Maintaining blood glucose within an appropriate range is crucial for survival. To defend against falling blood glucose, a series of robust counter-regulatory responses normally prevent hypoglycemia from occurring. The glucose-sensing apparatus in pancreatic β-cells includes the low affinity hexokinase glucokinase (GCK), which controls glycolytic flux into downstream metabolic sensing. Chakera, Hurst, Spyer, Ogunnowo-Bada, et al. examined the role of GCK in the hormonal protection against hypoglycemia. Their data identify a GCK-dependent glucose-sensing mechanism that boosts responses to falling glucose, augmenting reduction in insulin secretion and the release of glucagon and epinephrine.
Molecular reductions in glucokinase activity increase counter-regulatory responses to hypoglycemia in mice and humans with diabetes
Objective: Appropriate glucose levels are essential for survival; thus, the detection and correction of low blood glucose is of paramount importance. Hypoglycemia prompts an integrated response involving reduction in insulin release and secretion of key counter-regulatory hormones glucagon and epinephrine that together promote endogenous glucose production to restore normoglycemia. However, specifically how this response is orchestrated remains to be fully clarified. The low affinity hexokinase glucokinase is found in glucose-sensing cells involved in glucose homeostasis including pancreatic β-cells and in certain brain areas. Here, we aimed to examine the role of glucokinase in triggering counter-regulatory hormonal responses to hypoglycemia, hypothesizing that reduced glucokinase activity would lead to increased and/or earlier triggering of responses.
Methods: Hyperinsulinemic glucose clamps were performed to examine counter-regulatory responses to controlled hypoglycemic challenges created in humans with monogenic diabetes resulting from heterozygous glucokinase mutations (GCK-MODY). To examine the relative importance of glucokinase in different sensing areas, we then examined responses to clamped hypoglycemia in mice with molecularly defined disruption of whole body and/or brain glucokinase.

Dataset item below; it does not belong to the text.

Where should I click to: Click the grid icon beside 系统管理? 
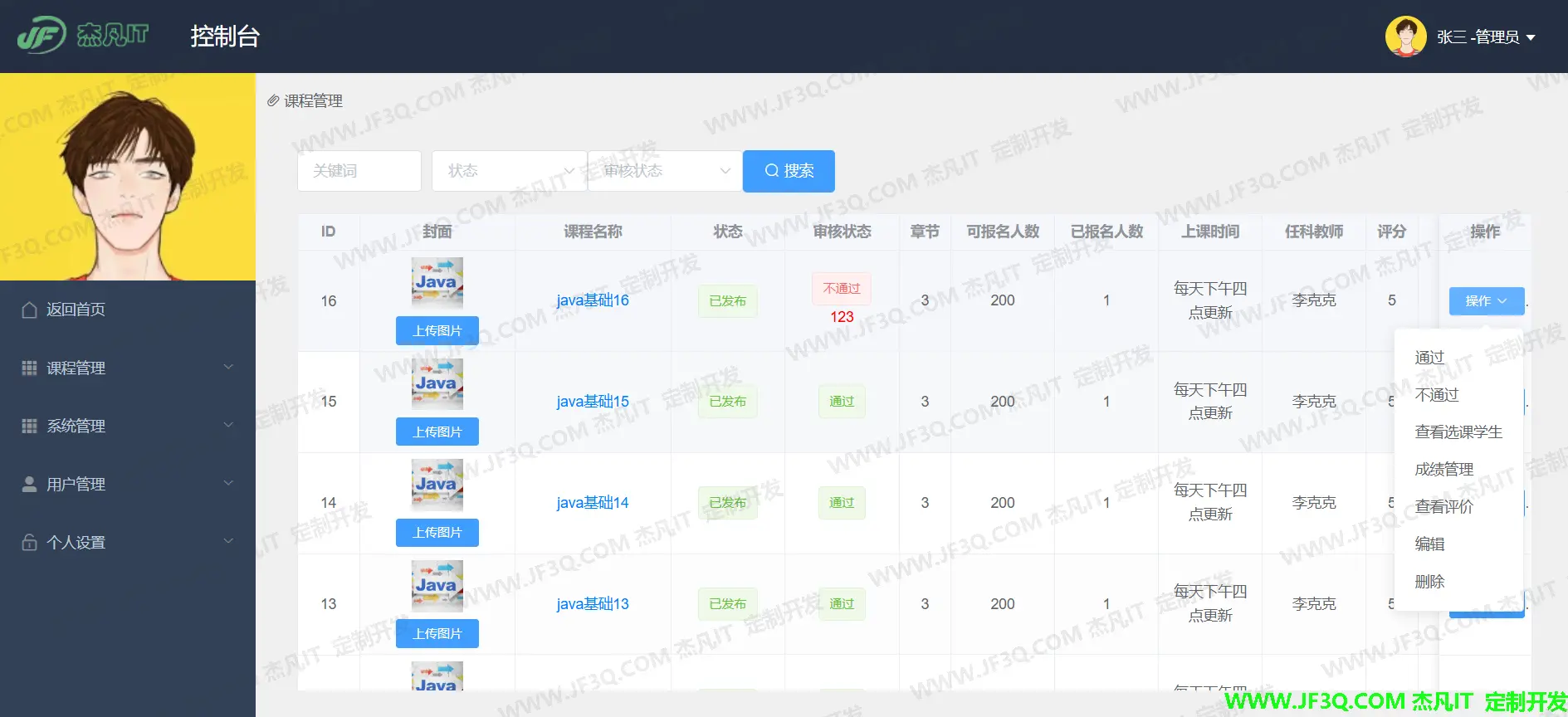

Results: GCK-MODY patients displayed increased and earlier glucagon responses during hypoglycemia compared with a group of glycemia-matched patients with type 2 diabetes. Consistent with this, glucagon responses to hypoglycemia were also increased in I366F mice with mutated glucokinase and in streptozotocin-treated β-cell ablated diabetic I366F mice. Glucagon responses were normal in conditional brain glucokinase-knockout mice, suggesting that glucagon release during hypoglycemia is controlled by glucokinase-mediated glucose sensing outside the brain but not in β-cells. For epinephrine, we found increased responses in GCK-MODY patients, in β-cell ablated diabetic I366F mice and in conditional (nestin lineage) brain glucokinase-knockout mice, supporting a role for brain glucokinase in triggering epinephrine release.
Conclusions: Our data suggest that glucokinase in brain and other non β-cell peripheral hypoglycemia sensors is important in glucose homeostasis, allowing the body to detect and respond to a falling blood glucose.